* _Exercise_
From the first line to the last, write out the records exactly.

* _Input for this task_

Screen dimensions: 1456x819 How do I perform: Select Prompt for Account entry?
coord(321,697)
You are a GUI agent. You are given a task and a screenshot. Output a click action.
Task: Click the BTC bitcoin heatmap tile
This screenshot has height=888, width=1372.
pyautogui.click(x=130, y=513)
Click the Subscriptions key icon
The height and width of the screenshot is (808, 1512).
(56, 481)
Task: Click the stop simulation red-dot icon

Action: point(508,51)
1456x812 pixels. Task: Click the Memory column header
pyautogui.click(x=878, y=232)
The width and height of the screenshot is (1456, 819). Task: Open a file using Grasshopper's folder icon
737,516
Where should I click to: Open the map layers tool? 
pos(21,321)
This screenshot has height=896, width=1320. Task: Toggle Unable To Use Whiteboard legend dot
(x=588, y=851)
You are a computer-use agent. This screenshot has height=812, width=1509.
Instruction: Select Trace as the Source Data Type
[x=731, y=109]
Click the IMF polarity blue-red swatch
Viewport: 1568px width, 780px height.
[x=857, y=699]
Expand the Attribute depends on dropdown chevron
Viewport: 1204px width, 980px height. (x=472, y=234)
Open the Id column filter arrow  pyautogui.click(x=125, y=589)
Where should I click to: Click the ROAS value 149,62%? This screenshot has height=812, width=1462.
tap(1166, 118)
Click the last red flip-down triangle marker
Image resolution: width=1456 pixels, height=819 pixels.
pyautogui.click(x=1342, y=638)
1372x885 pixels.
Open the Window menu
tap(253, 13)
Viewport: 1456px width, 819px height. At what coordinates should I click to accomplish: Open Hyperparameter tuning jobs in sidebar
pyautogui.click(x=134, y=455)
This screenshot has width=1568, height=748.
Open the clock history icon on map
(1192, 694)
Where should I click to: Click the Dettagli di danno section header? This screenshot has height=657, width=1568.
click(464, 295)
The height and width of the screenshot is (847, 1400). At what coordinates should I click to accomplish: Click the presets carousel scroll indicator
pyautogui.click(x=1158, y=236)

* _Task solution_
Screen dimensions: 1456x819 How do I perform: Select Prompt for Account entry?
coord(321,697)
You are a GUI agent. You are given a task and a screenshot. Output a click action.
Task: Click the BTC bitcoin heatmap tile
This screenshot has height=888, width=1372.
pyautogui.click(x=130, y=513)
Click the Subscriptions key icon
The height and width of the screenshot is (808, 1512).
(56, 481)
Task: Click the stop simulation red-dot icon

Action: point(508,51)
1456x812 pixels. Task: Click the Memory column header
pyautogui.click(x=878, y=232)
The width and height of the screenshot is (1456, 819). Task: Open a file using Grasshopper's folder icon
737,516
Where should I click to: Open the map layers tool? 
pos(21,321)
This screenshot has height=896, width=1320. Task: Toggle Unable To Use Whiteboard legend dot
(x=588, y=851)
You are a computer-use agent. This screenshot has height=812, width=1509.
Instruction: Select Trace as the Source Data Type
[x=731, y=109]
Click the IMF polarity blue-red swatch
Viewport: 1568px width, 780px height.
[x=857, y=699]
Expand the Attribute depends on dropdown chevron
Viewport: 1204px width, 980px height. (x=472, y=234)
Open the Id column filter arrow  pyautogui.click(x=125, y=589)
Where should I click to: Click the ROAS value 149,62%? This screenshot has height=812, width=1462.
tap(1166, 118)
Click the last red flip-down triangle marker
Image resolution: width=1456 pixels, height=819 pixels.
pyautogui.click(x=1342, y=638)
1372x885 pixels.
Open the Window menu
tap(253, 13)
Viewport: 1456px width, 819px height. At what coordinates should I click to accomplish: Open Hyperparameter tuning jobs in sidebar
pyautogui.click(x=134, y=455)
This screenshot has width=1568, height=748.
Open the clock history icon on map
(1192, 694)
Where should I click to: Click the Dettagli di danno section header? This screenshot has height=657, width=1568.
click(464, 295)
The height and width of the screenshot is (847, 1400). At what coordinates should I click to accomplish: Click the presets carousel scroll indicator
pyautogui.click(x=1158, y=236)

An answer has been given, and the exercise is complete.